Before we get into the "how," let's quickly cover the "why." Properly configuring dates is the foundation of powerful, accurate analysis. When your dates are set up correctly, you can:

  • Create Time-Series Charts: Visualize trends over time, like daily website traffic or monthly sales, to spot patterns, seasonality, and growth.
  • Compare Time Periods: Easily compare performance this quarter to last quarter, or this month to the same month last year, to measure progress and understand performance changes.
  • Enable User-Friendly Filtering: Add a date range control to your dashboard, allowing viewers to select the exact time frame they want to analyze without you needing to build dozens of different reports.
  • Segment Data Effectively: Break down your data by day of the week, month, or quarter to answer specific questions like, "Which day of the week generates the most Shopify sales?" or "Are Q4 marketing campaigns more effective than Q1's?"

In short, getting your dates right transforms a static report into an interactive and insightful analytical tool.

Checking Your Default Date Dimension

Most of the time, when you connect a data source like Google Analytics, Google Sheets, or BigQuery, Looker Studio does a good job of automatically identifying the primary date column. But it's always a good idea to confirm this before building your charts. An incorrect data type is the most common reason why dates don't behave as expected.

Here’s how to quickly check and fix it:

Step 1: Go to Your Data Source Settings In your Looker Studio report, navigate to the menu and click Resource > Manage added data sources.

Step 2: Edit Your Data Source Find the data source you're working with in the list and click the EDIT link on the right.

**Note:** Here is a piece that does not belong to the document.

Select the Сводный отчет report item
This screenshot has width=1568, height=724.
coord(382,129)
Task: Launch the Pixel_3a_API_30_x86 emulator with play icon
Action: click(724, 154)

Step 3: Find Your Date Field and Check its "Type" You'll see a list of all the fields (dimensions and metrics) in your data source. Find your date field (it might be named "Date," "day," "created_at," etc.). Look across to the ‘Type’ column. It should show a calendar icon and be set to a Date or Date & Time type.

Step 4: Change the Type if Necessary If your date is showing up as a ‘Text’ or ‘Number’ type, Looker Studio won’t be able to use it for date-based functions. Click the drop-down arrow next to the current type, navigate to Date & Time, and choose the correct format, usually Date (YYYYMMDD) or a similar variant.

Once you’ve confirmed your primary date field is correctly typed, you can use it in charts and, most importantly, as the dimension for a Date Range Control.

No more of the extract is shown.